Task details -> Write out, with no changes, every line starting at the one that contains "Task: Enter fullscreen with the expand icon" and ending at the last line of the data below. Leave pictures out.

Dataset extract ->
◆ ◆ ◆ ◆
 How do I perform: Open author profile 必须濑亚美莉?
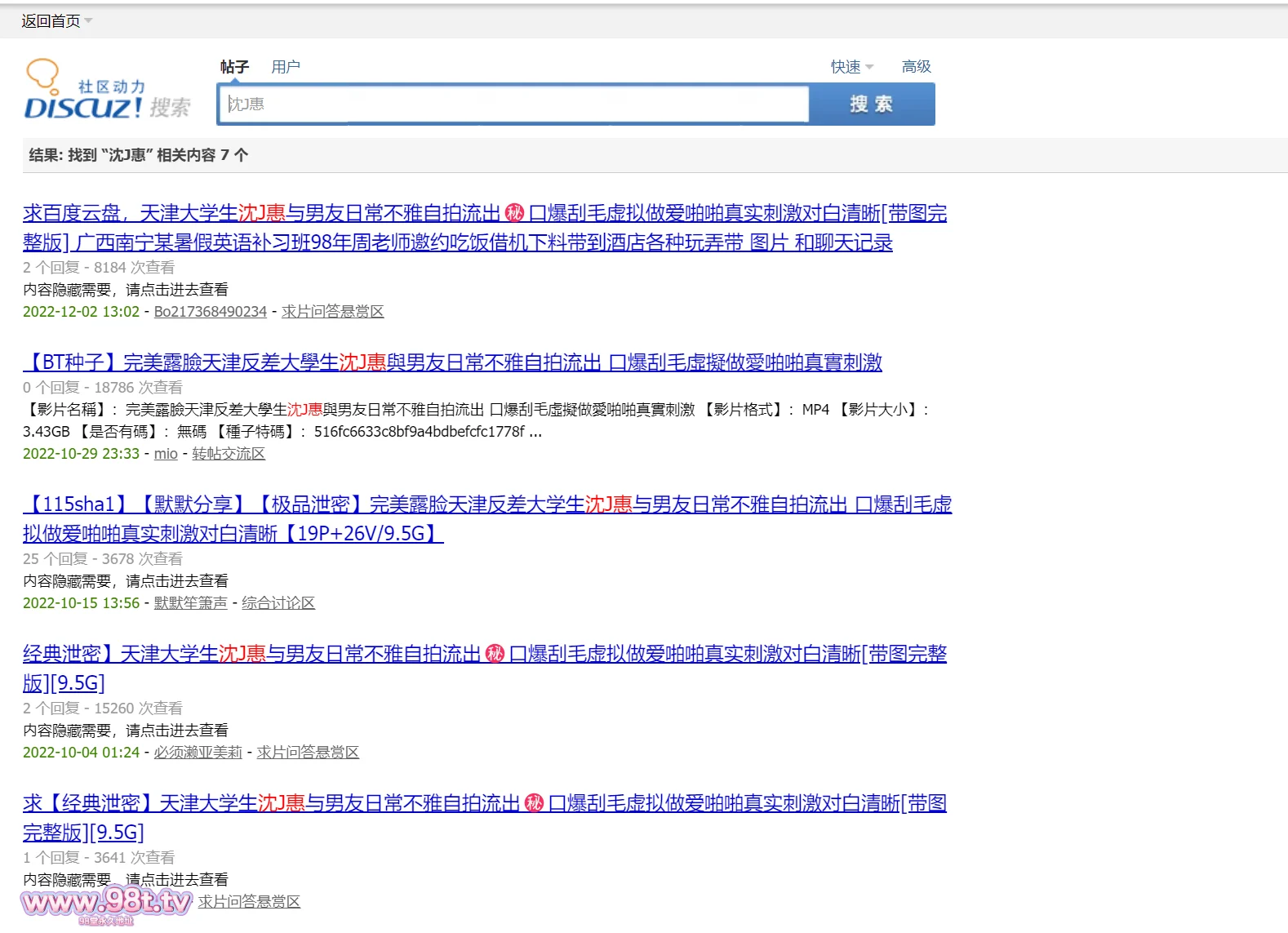tap(198, 753)
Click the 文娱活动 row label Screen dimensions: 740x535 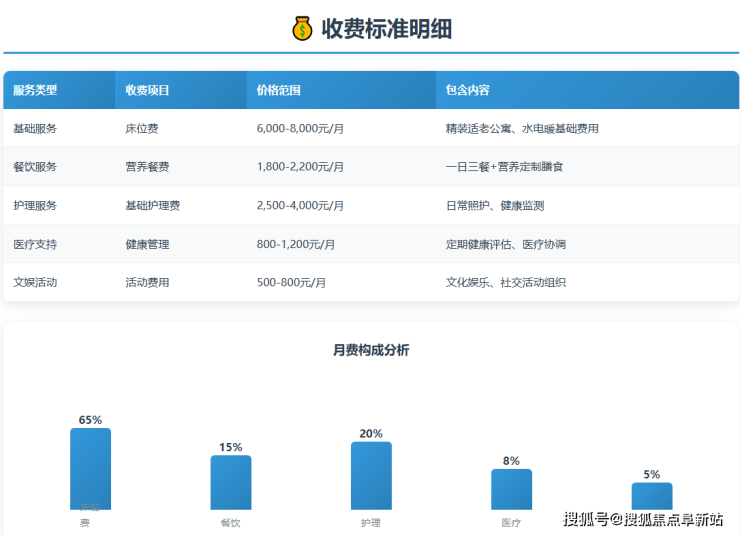(35, 282)
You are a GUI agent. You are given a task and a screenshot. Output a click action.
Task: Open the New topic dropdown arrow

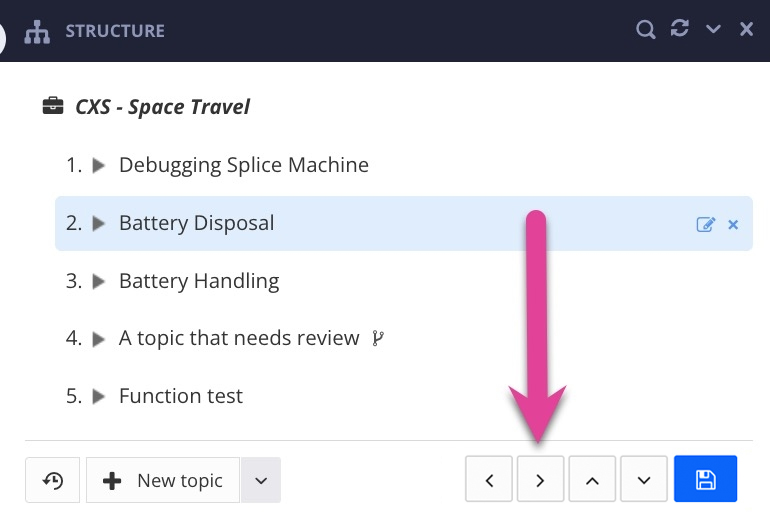tap(261, 480)
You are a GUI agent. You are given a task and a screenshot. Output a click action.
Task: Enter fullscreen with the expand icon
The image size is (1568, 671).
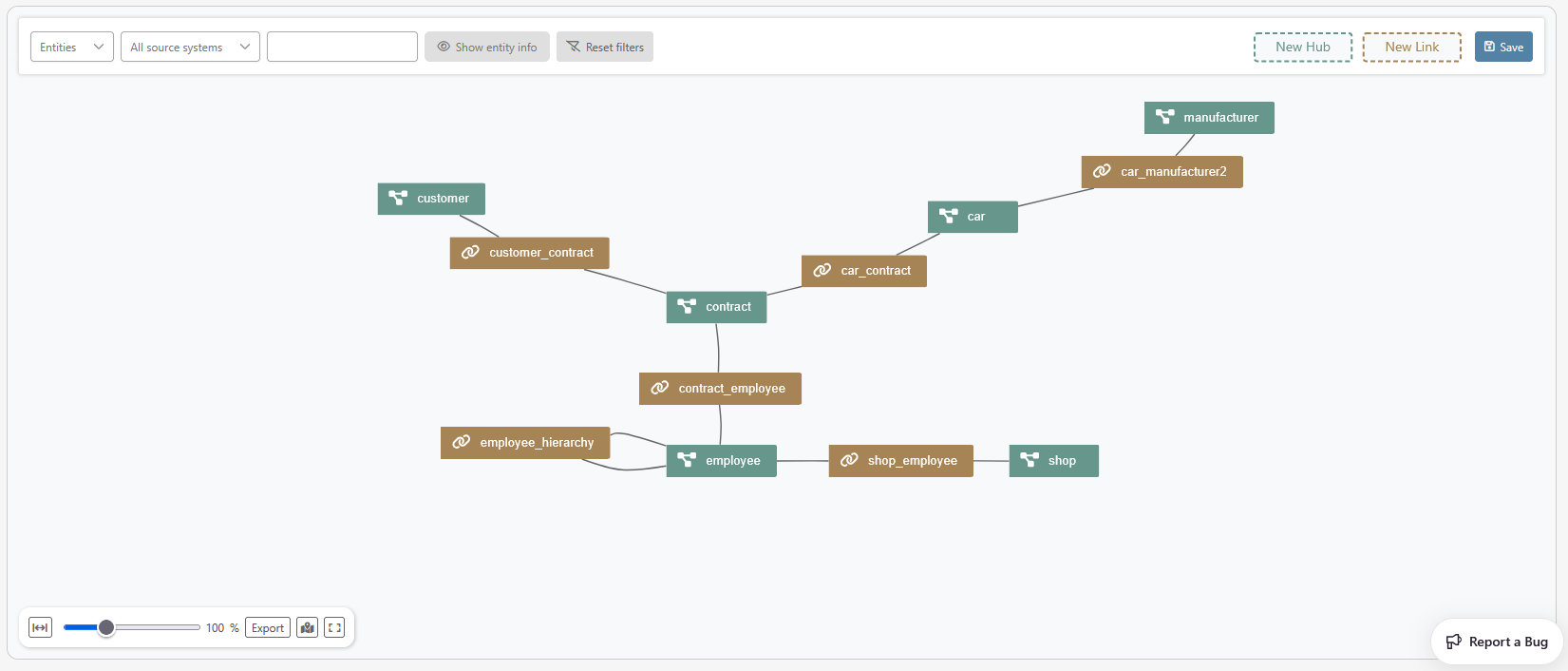[x=334, y=628]
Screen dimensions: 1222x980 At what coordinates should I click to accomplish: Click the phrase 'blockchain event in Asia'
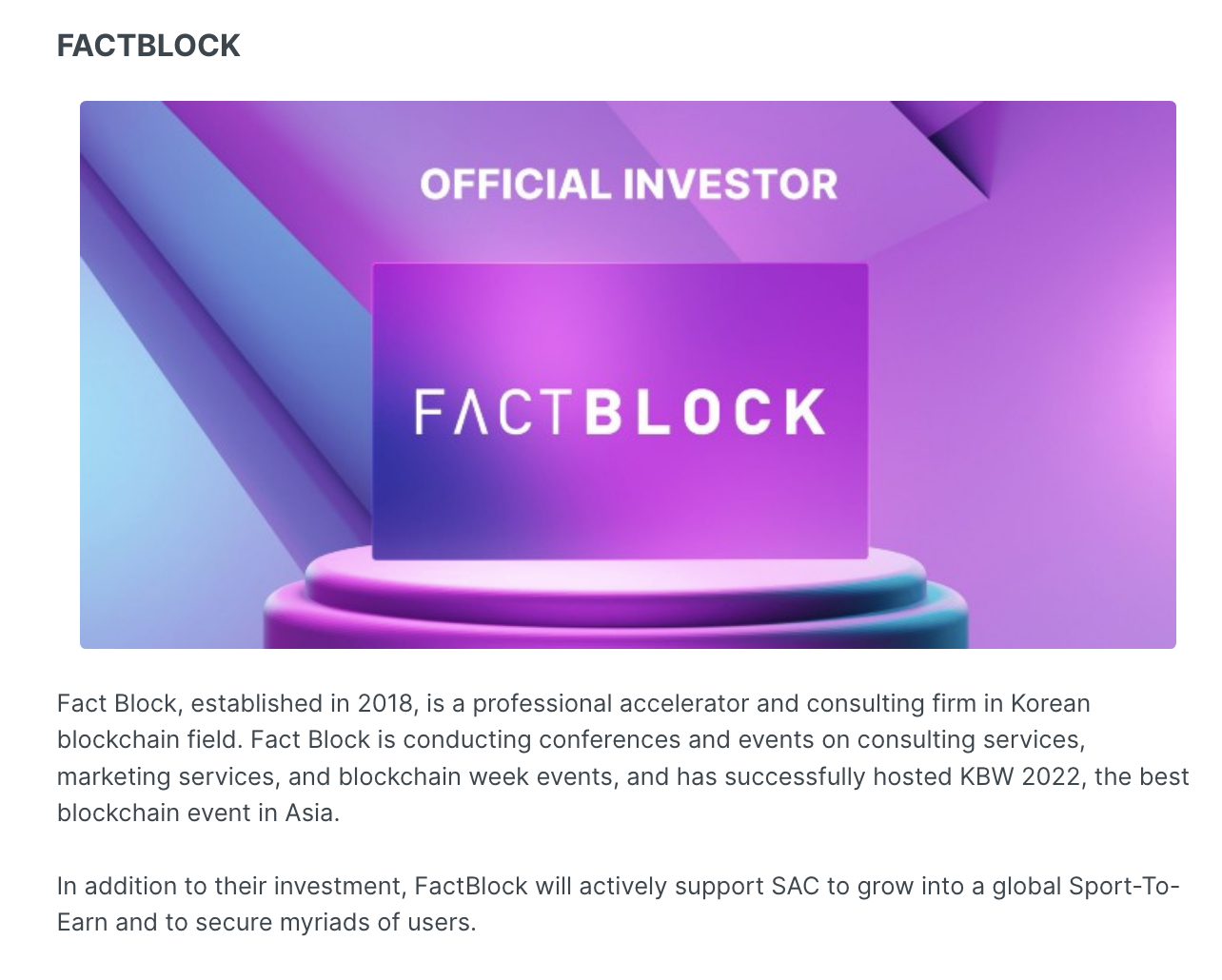point(196,813)
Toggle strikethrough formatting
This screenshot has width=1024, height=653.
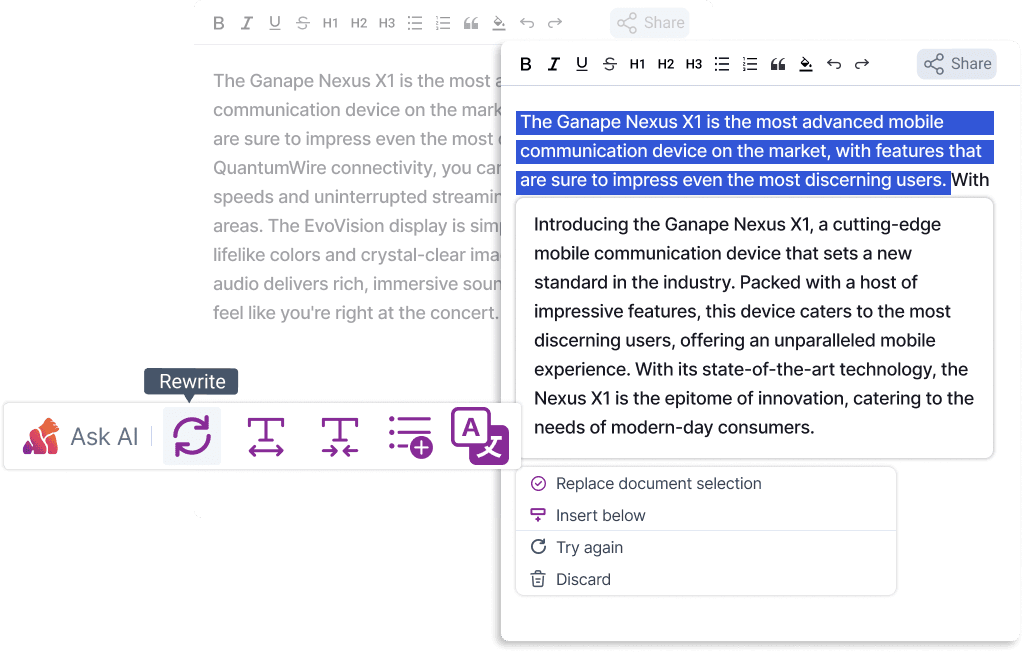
◆ ◆ ◆ ◆
Answer to the problem ->
Task: Enter fullscreen with the expand icon
The image size is (1568, 671).
[x=334, y=628]
Screen dimensions: 1222x980 At what coordinates should I click to accomplish: Click the phrase 'blockchain event in Asia'
point(196,813)
Toggle strikethrough formatting
This screenshot has width=1024, height=653.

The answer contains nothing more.